8 Responses to “Funnies Will Tear Us Apart, Again”

  1. A cross between Agnes and Brenda Starr
    July 27th, 2004 @ 10:26 am

    I’m with you on this comics business, of course, Rog, except that I haven’t seen Prickly City, didn’t even click on the link you offered, and will not check our local rag (which goes unread by me) to see if we’ve picked it up (likely). However, I seem to recall The Boondocks got right into it, if maybe in a more sociopolitical than outright political fashion. Didn’t take McGruder long to get to his point, regardless.

  2. InfK
    July 27th, 2004 @ 12:34 pm

    You read the funnies?

    It’s one thing to collect comic books, but… the funnies haven’t been funny in ages.

    Come to think of it – you read the paper?

  3. Flasshe
    July 27th, 2004 @ 7:19 pm

    Yes Ben, I read the funnies. I know that to you and your comedy connoisseur buddies they are the Boone’s Farm in the wine cellar of humor, but how can anyone not love (for example) Pearls Before Swine?

    And yes I do read the paper – I keep hoping Dear Abby will answer my letters. Plus, how else would I know who J.Lo is marrying this week and if Britney is really pregnant or not?

  4. 2fs
    July 27th, 2004 @ 9:16 pm

    I read the "Prickly City" archive (hey – its initials are "PC" – now the guy’s probably gonna wanna change it) and…I wasn’t tempted to laugh even once. See, if you’re going to make jokes about (say) Michael Moore, why not use the strip to set up something funny about him…instead of relying, evidently, on the assumption that your audience will "know" Moore is an irrational buffoon? (And I’m waiting for conservatives to point out actual irrationality – as opposed to inconvenient facts they disagree with…) And the gay marriage strips…yeesh, those were awful. Are these folks utterly ignorant that what we think of as marriage (two people in lurv) is a recent phenomenon – not the "bedrock of society" for thousands of years? Arranged marriages, protopolitical alliances: that’s the history of marriage (and the bedrock of society, I guess). Okay, I’ll shut up now. (Oh – and another terrifyingly unfunny conservative strip? "Mallard Fillmore")

  5. Miles
    July 29th, 2004 @ 9:32 am

    Can Edith Prickley sue?

  6. Tim Walters
    July 29th, 2004 @ 11:06 am

    At least the guy who does Mallard Fillmore can draw. PC just looks like James Dobson threw up on the page.

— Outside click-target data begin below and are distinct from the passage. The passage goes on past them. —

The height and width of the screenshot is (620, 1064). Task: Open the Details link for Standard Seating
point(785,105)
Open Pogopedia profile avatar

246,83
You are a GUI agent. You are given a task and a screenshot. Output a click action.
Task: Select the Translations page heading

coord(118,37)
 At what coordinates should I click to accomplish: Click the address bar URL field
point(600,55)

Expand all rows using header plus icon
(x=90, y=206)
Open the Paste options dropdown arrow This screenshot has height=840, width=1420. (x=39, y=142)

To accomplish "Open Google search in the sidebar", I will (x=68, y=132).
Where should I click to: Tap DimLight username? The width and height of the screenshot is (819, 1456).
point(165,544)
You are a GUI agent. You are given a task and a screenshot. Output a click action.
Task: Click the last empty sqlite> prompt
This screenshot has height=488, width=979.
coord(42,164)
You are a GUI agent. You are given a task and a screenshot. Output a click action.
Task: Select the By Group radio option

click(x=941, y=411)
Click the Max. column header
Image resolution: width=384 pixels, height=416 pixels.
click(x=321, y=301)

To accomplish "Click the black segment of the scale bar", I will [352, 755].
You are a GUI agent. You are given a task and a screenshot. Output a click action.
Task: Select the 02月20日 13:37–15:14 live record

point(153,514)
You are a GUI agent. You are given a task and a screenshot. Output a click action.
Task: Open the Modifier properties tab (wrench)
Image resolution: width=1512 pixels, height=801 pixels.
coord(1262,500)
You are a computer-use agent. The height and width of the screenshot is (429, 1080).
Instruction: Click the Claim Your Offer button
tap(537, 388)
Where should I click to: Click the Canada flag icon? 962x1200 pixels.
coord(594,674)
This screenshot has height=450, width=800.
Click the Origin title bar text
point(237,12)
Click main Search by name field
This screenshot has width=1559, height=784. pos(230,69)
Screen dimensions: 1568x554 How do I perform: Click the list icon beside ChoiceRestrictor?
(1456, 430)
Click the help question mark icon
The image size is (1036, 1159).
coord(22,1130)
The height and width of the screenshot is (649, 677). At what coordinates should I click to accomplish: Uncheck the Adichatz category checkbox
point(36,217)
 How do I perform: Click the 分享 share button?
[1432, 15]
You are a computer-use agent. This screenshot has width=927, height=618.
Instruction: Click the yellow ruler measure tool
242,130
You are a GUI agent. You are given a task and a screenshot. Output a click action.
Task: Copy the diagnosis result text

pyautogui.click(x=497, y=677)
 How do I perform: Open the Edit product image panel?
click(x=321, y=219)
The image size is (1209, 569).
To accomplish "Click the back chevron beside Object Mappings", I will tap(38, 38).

    Most of the political strips, left and right, seem to be under the impression that saying something sarcastically automatically makes it funny. Doonesbury is the exception; it’s quite uneven, but it’s genuine satire.

  7. Biggus von Bilgeblower
    August 2nd, 2004 @ 1:14 pm

    Thing is, funny conservatives are too darn busy doing whatever conservatives do to be involved in something as ephemeral as writing funnies.

    That’s also why liberal books outsell conservative books about a zillion to one – conservatives don’t have time to read.

    Come to that, I suppose that’s also why colleges are dominated by liberal professors: "Those who can, do. Those who can’t, teach."

    So, if liberals spent more time actually DOING stuff instead of talking or whining about stuff, we’d see more balance in these areas.

  8. Flasshe
    August 2nd, 2004 @ 8:35 pm

    I thought it was the liberals who never had time for anything ephemeral, since they’re spending all their time raising taxes and writing/passing laws to make government bigger? Oh wait, I temporarily forgot that’s it the Republicans who are trying to intrude into every area of our lives lately and who are spending money like mad. You’re right.